● **PROMPT**
All entries are to be returned verbatim.

● **DATASET EXCERPTS**
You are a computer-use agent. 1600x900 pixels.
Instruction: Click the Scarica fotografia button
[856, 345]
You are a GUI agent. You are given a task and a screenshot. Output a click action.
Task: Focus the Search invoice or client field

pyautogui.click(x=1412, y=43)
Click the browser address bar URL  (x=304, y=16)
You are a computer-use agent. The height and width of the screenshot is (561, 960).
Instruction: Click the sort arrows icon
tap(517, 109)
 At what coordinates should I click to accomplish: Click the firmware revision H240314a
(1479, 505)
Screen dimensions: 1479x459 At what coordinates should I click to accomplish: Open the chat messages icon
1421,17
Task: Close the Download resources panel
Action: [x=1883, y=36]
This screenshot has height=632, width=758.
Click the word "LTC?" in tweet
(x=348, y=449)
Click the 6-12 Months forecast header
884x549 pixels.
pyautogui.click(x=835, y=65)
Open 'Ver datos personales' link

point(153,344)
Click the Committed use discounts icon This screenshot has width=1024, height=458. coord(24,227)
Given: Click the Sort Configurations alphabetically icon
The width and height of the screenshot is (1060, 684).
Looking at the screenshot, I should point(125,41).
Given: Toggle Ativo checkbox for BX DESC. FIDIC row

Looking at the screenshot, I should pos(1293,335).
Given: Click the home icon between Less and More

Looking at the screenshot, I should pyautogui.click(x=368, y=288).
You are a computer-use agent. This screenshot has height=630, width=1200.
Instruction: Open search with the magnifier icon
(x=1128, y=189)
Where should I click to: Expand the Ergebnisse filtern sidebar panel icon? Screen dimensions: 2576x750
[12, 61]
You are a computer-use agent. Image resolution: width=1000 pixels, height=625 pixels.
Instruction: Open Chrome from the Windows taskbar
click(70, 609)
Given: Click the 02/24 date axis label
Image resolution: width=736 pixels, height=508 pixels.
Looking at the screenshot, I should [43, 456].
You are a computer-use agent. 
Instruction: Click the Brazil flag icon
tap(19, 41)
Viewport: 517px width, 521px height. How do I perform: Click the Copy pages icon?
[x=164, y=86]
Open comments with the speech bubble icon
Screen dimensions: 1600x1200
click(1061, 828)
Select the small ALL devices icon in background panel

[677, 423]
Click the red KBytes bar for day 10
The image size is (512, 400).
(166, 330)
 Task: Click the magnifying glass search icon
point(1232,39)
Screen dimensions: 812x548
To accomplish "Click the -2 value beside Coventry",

● **RESULT OF THIS TASK**
You are a computer-use agent. 1600x900 pixels.
Instruction: Click the Scarica fotografia button
[856, 345]
You are a GUI agent. You are given a task and a screenshot. Output a click action.
Task: Focus the Search invoice or client field

pyautogui.click(x=1412, y=43)
Click the browser address bar URL  (x=304, y=16)
You are a computer-use agent. The height and width of the screenshot is (561, 960).
Instruction: Click the sort arrows icon
tap(517, 109)
 At what coordinates should I click to accomplish: Click the firmware revision H240314a
(1479, 505)
Screen dimensions: 1479x459 At what coordinates should I click to accomplish: Open the chat messages icon
1421,17
Task: Close the Download resources panel
Action: [x=1883, y=36]
This screenshot has height=632, width=758.
Click the word "LTC?" in tweet
(x=348, y=449)
Click the 6-12 Months forecast header
884x549 pixels.
pyautogui.click(x=835, y=65)
Open 'Ver datos personales' link

point(153,344)
Click the Committed use discounts icon This screenshot has width=1024, height=458. coord(24,227)
Given: Click the Sort Configurations alphabetically icon
The width and height of the screenshot is (1060, 684).
Looking at the screenshot, I should point(125,41).
Given: Toggle Ativo checkbox for BX DESC. FIDIC row

Looking at the screenshot, I should pos(1293,335).
Given: Click the home icon between Less and More

Looking at the screenshot, I should pyautogui.click(x=368, y=288).
You are a computer-use agent. This screenshot has height=630, width=1200.
Instruction: Open search with the magnifier icon
(x=1128, y=189)
Where should I click to: Expand the Ergebnisse filtern sidebar panel icon? Screen dimensions: 2576x750
[12, 61]
You are a computer-use agent. Image resolution: width=1000 pixels, height=625 pixels.
Instruction: Open Chrome from the Windows taskbar
click(70, 609)
Given: Click the 02/24 date axis label
Image resolution: width=736 pixels, height=508 pixels.
Looking at the screenshot, I should [43, 456].
You are a computer-use agent. 
Instruction: Click the Brazil flag icon
tap(19, 41)
Viewport: 517px width, 521px height. How do I perform: Click the Copy pages icon?
[x=164, y=86]
Open comments with the speech bubble icon
Screen dimensions: 1600x1200
click(1061, 828)
Select the small ALL devices icon in background panel

[677, 423]
Click the red KBytes bar for day 10
The image size is (512, 400).
(166, 330)
 Task: Click the magnifying glass search icon
point(1232,39)
Screen dimensions: 812x548
To accomplish "Click the -2 value beside Coventry",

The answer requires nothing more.